Friday, Apr. 24, 1964
A Striking Country
Australia is the world's most striking nation -- in a way that vastly irritates most Australians. In the last three months more than 100,000 workers have walked out in 379 strikes, and there are more than six new work stop pages in Australia every day. No industry is exempt from the strikers' whim. Since March 5, 800 Brisbane butchers have been on strike, and fortnight ago a strike of 2,700 mail sorters piled up 16 million letters and packages in the Sydney post office. Strikes have not only cost workers almost $2,000,000 in wages since 1964 began but have drained union treasuries of other millions in legal fees, strike penalties and member benefits.
A paradoxical reason for the strike orgy is the thriving Australian economy, which produces more than 2,000 new jobs a month but not the 2,000 workers to fill them. The result, says Sydney's Sunday Telegraph, "is the feeling among certain trade unions that full employment provides the excuse for tactics of disruption." In February, 40 boilermakers struck one company because they could not get fish and chips for their Friday lunch, and last month 300 iron workers walked off a job at the Sydney engineering works of Tulloch, Ltd. because management would not unlock a door to save them a 200-yd. walk in the rain.

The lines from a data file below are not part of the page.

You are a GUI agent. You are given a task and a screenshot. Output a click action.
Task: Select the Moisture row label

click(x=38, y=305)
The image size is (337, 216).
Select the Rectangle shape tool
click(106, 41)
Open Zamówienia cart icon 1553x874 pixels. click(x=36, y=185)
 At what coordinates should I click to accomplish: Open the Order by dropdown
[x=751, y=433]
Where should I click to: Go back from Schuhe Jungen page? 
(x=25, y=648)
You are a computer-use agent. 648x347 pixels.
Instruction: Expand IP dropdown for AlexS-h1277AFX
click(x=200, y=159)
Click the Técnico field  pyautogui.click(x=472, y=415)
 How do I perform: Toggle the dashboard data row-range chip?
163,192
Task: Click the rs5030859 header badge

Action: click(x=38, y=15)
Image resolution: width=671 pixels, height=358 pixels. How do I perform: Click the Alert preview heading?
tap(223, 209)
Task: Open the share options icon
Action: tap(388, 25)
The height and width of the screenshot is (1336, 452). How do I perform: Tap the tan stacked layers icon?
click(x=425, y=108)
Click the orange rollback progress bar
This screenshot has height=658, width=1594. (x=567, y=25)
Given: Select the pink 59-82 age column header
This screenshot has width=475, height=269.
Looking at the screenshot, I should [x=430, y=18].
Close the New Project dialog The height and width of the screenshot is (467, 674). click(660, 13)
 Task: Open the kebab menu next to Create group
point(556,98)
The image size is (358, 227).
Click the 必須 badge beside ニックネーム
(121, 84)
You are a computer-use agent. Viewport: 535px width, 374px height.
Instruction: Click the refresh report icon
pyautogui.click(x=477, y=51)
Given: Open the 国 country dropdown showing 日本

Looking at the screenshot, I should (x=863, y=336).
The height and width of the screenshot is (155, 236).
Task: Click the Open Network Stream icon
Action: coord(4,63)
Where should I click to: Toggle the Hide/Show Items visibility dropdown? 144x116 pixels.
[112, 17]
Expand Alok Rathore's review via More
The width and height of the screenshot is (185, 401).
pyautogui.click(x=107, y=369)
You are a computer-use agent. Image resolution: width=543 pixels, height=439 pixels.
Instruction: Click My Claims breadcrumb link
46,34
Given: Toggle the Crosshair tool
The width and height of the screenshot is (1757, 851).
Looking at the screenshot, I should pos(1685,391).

The strikes put a high price on prosperity for Australian businessmen. A three-day strike by 328 pilots in February cost the Qantas airline $675,000 in revenue, and recent strikes at New South Wales steel plants meant a production loss of 36,000 tons of steel worth $2,250,000. What may repair some of the damage is a new awareness among labor leaders that the situation has got out of hand. Last week moderates in the Australian Council of Trade Unions vetoed a suggestion that the 1,000,000-member Transport Workers Union call a massive transport strike, and Council President Albert E. Monk seems determined to curb as many strikes as he can. But he is just as determined to win a 35-hour work week for the council's 1,200,000 members, who now work 40 hours.